Septal reset rejuvenates eyelid-cheek complex
Colorado Springs, Colo. — Facelift patients with hollow-looking eyes have new hope in the form of the septal reset procedure. Part of the composite facelift approach pioneered by Sam T. Hamra, M.D., F.A.C.S., the procedure picks up where previous advances left off by recruiting fat from the subseptal space.
May 1, 2005
Colorado Springs, Colo. — Facelift patients with hollow-looking eyes have new hope in the form of the septal reset procedure. Part of the composite facelift approach pioneered by Sam T. Hamra, M.D., F.A.C.S., the procedure picks up where previous advances left off by recruiting fat from the subseptal space.
"A young-looking lower eye and cheek is convex," says Dr. Hamra, assistant clinical professor of plastic surgery, University of Texas Southwestern Medical Center. "The older eye, by age 40, is concave. And the vertical height of the lower eyelid — from the eyelid down to the cheek — widens as you get older. You want to make it more narrow and youthful by pushing tissues up toward the eye, not toward the ear."
Removing lower eyelid fat only exacerbates the hollowed-out appearance. However, while refining his composite facelift procedure in the early 1990s, Dr. Hamra built upon the knowledge that one can use the medial lower lid fat pad to improve deep nasojugal grooves.1 As in Dr. Loeb's procedure, Dr. Hamra continued to remove patients' middle and lateral fat pads when they were excessive. Unlike this procedure, however, Dr. Hamra's involves repositioning the entire orbicularis oculi muscle in order to shorten the vertical height of the lower eyelid.
By 1993, unsatisfied with results from using only the medial fat pad, Dr. Hamra decided to preserve and use all of the orbital fat. The result was the arcus marginalis release with transposition of fat.2 He continued to develop the technique, which has resulted in the septum orbitale reset or "septal reset".3 It allows cosmetic surgeons to even better camouflage what he calls the skeletonization of the periorbit by covering the orbital rim with orbital fat along with the septum orbitale.
With this approach, Dr. Hamra noticed marked improvement in his results because it allows the repositioned orbicularis to rest on a firm undersurface of septum, not on the concavity created by fat removal (or the softness of fat only).
Before operating, one must decide whether fat must be resected or not, and if so, how much, based on each individual patient's anatomy. Once this determination is made, the procedure itself involves several steps.
The procedure First, Dr. Hamra develops a zygomaticus-orbicularis flap2 to mobilize the midface. Then, he performs an arcus marginalis release.
To do this procedure, he tells Cosmetic Surgery Times, "You release the arcus marginalis and determine how much fat should be preserved or removed."
More precisely, the arcus release requires incising the junction of the septum orbitale and the periosteum of the inferior orbital rim (the arcus marginalis). Dr. Hamra accomplishes this procedure with cutting cautery (and no local anesthetic injected in this area), after he's done a zygorbicular dissection. The septal reset follows the transcanthal canthopexy.

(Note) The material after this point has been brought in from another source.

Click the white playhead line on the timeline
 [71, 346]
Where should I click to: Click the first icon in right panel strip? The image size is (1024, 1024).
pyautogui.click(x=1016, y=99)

To perform the septal reset, Dr. Hamra uses 5-0 Vicryl sutures, usually eight to 12 of them to create a smooth transition. Tension hereby created must be sufficient to form a firm undersurface upon which the orbicularis will rest.
Dr. Hamra originally used 4-0 nylon for the transcanthal canthopexy. Later he experimented with nonpermanent suture materials including chromic catgut in an effort to shorten patients' recovery time. Patients recovered no more quickly with these methods, however. In addition, he learned that the stronger the tension he exerted on the superior-medial vector suspension of the cheek flap, the more effectively he could reposition the zygorbicular flap. For these reasons, he now believes that the permanent suture ensures more stable support for the reconstructed eye-cheek area.
If he's performing the reset as part of a composite facelift, Dr. Hamra ultimately advances and secures the zygorbicular flap to the orbital rim before closing facelift and forehead dissections. The tension of this superior medial vector must be maximal, he says. That's because it must overcome and balance the lateral tension of the superficial musculoaponeurotic system fixation. The last step of the reset procedure is trimming skin, if needed.